Materials and Methods: Breast cancer MDA-MB-231 cells were cultured in DMEM supplemented with 10% fetal bovine serum and 1% penicillin/streptomycin. The formation of MDA-MB-231 cell spheroids was achieved by encapsulating cells in poly(N-isopropylacrylamide) hydrogels (P-NiPAAM) for 14 days (Fig. 1A). MDA-MB-231 single-cells and spheroids suspensions were mixed in serum free medium with 20K poly(ethylene glycol)-4-arm-Maleimide (PEG-Mal) previously conjugated with RGD, peptide sequence used to control adhesivity of cells (Fig. 1B). The polymerization of PEG-Mal was induced following the addition of 1K PEG-dithiol dissolved in triethanolamine. Since, PEG-Mal cannot be degraded by enzymes secreted from cells, its weight percentage (wt.%) was varied among platforms to control the stiffness of the materials (Fig. 1C). Drug-response of single-cells and spheroids was measured 48h after doxorubicin treatment using CellTiter-Glo ATP assay (Fig. 1D-E).

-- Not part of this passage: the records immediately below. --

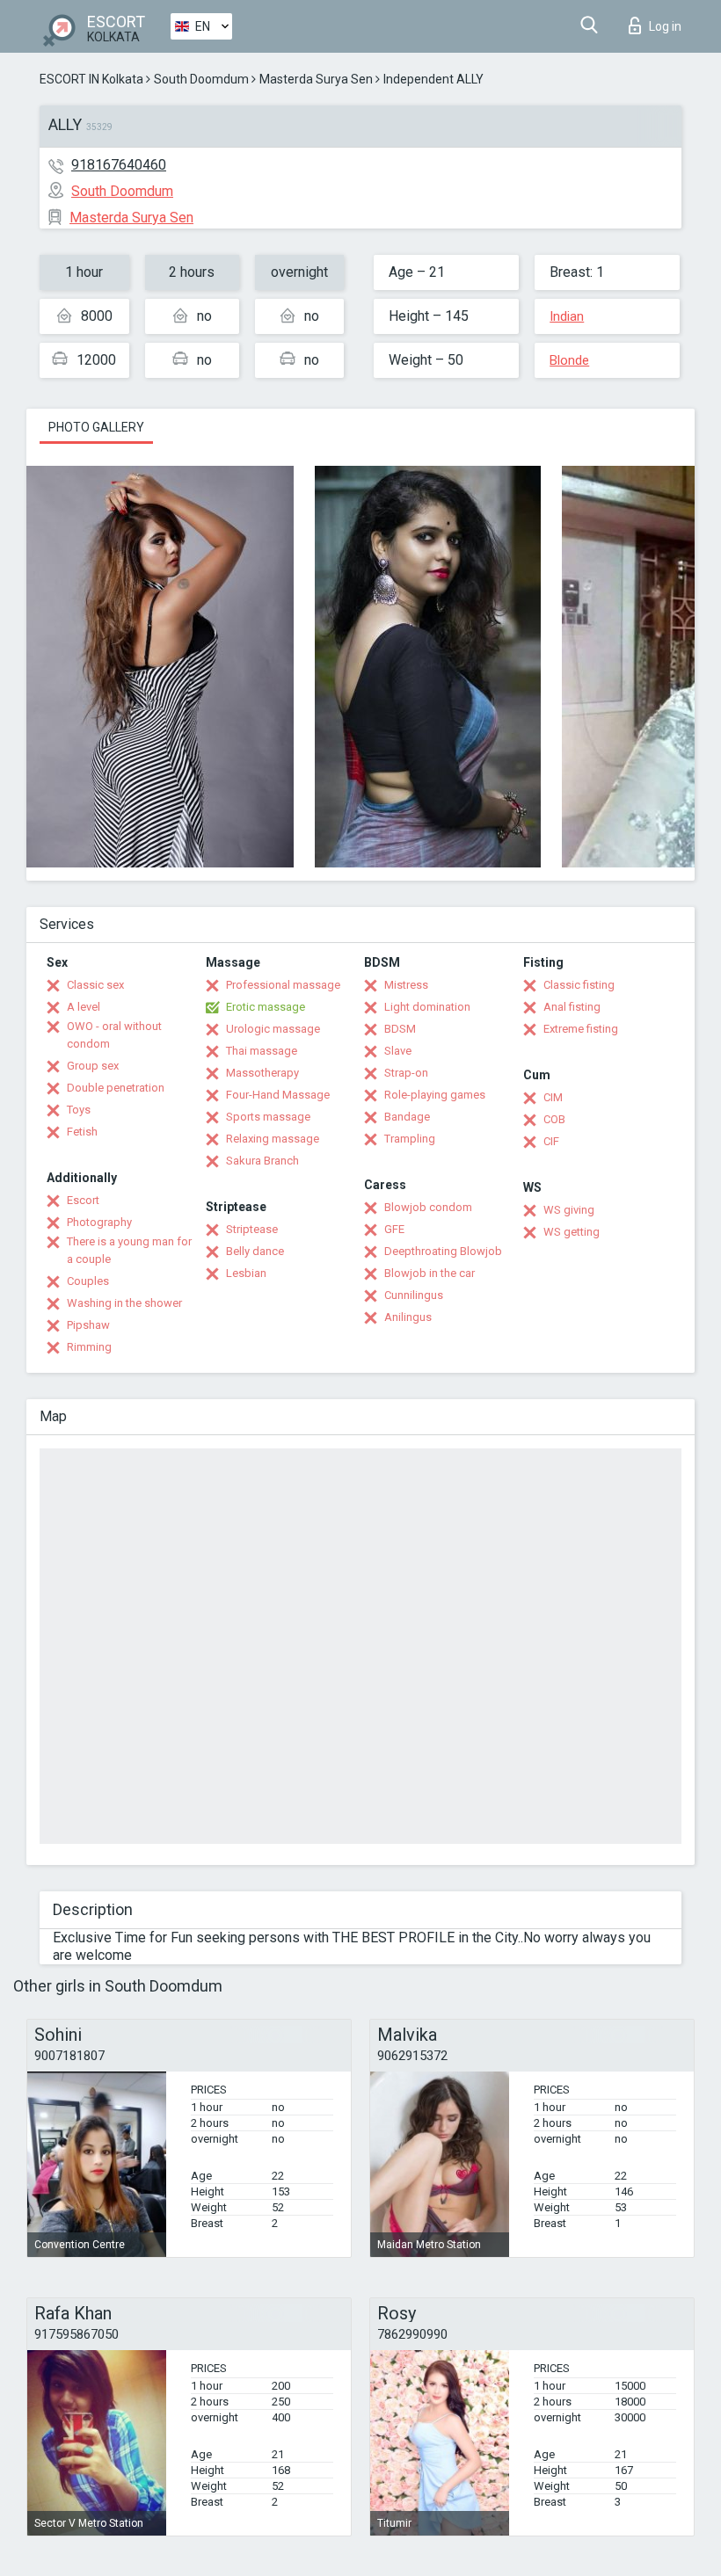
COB (554, 1119)
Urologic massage (273, 1028)
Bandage (407, 1116)
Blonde (569, 360)
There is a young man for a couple (129, 1250)
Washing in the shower (124, 1303)
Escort (83, 1200)
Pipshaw (88, 1325)
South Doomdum (201, 79)
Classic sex (95, 984)
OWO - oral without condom (114, 1035)
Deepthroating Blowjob (443, 1251)
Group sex (93, 1065)
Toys (79, 1109)
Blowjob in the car (429, 1273)
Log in (665, 26)
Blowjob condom (428, 1207)
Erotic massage (265, 1006)
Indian (567, 316)
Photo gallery (96, 427)
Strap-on (406, 1072)
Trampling (409, 1138)
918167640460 (118, 164)
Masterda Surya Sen (316, 79)
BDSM (400, 1028)
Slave (397, 1050)
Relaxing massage (272, 1138)
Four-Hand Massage (278, 1094)
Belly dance (255, 1251)
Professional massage (283, 984)
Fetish (82, 1131)
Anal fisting (572, 1006)
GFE (394, 1229)
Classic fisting (579, 984)
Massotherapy (262, 1072)
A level (83, 1006)
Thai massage (261, 1050)
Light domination (427, 1006)
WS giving (568, 1209)
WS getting (571, 1231)
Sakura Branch (262, 1160)
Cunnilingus (413, 1295)
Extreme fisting (580, 1028)
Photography (99, 1222)
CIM (553, 1097)
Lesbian (246, 1273)
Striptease (252, 1229)
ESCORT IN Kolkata (91, 79)
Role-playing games (434, 1094)
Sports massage (268, 1116)
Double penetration (115, 1087)
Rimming (89, 1346)
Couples (88, 1281)
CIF (551, 1141)
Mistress (406, 984)
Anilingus (408, 1317)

Results and Discussion: Doxorubicin is a potent chemotherapeutic agent that interchalates among DNA of dividing cells. The effect of this chemotherapeutic was evaluated upon MDA-MB-231 single-cells and spheroids within 3D hydrogels at different stiffness. Results suggested that either single-cells or spheroids does not exhibit a material-acquired resistance after drug treatment. It was expected at least that single-cells because of their higher cell-superficial contact with the materials would resist the treatment in stiff environments in comparisson to spheroids, but this hypothesis was rejected. This 3D platform suggested that MDA-MB-231 cells may resist doxorubic treatment by other means, such as integrin binding and other intercellular effectors. On the other hand, PEG-Mal 3D hydrogels proved to be adaptable to a high-throughput format with a facile control of the biomechanical and biochemical properties over the range of in vivo cancer tissue.
Conclusion: Even though MDA-MB-231 cells are an useful model for the characterization of aggressive breast cancer subtypes, we will increase the panel of cell lines to discern whether the extent of these findings are generalizable.
References:
[1] Levental, I., et al. Soft Matter 2007;3:299-306.
[2] Nguyen, T. V., et al. Biomaterials 2014;35:5749- 5759.
Keywords:
biomaterial,
RGD peptide,
Cell response,
Drug testing
Conference:
10th World Biomaterials Congress, Montréal, Canada, 17 May - 22 May, 2016.
Presentation Type:
Poster
Topic:
Biomaterials for cancer therapy
Citation:
Negron-Pineiro
LJ,
Brooks
EA,
Nguyen
TV,
Jansen
LE,
Barney
LE and
Peyton
SR
(2016). Chemotherapeutic resistance in 3D biomaterials.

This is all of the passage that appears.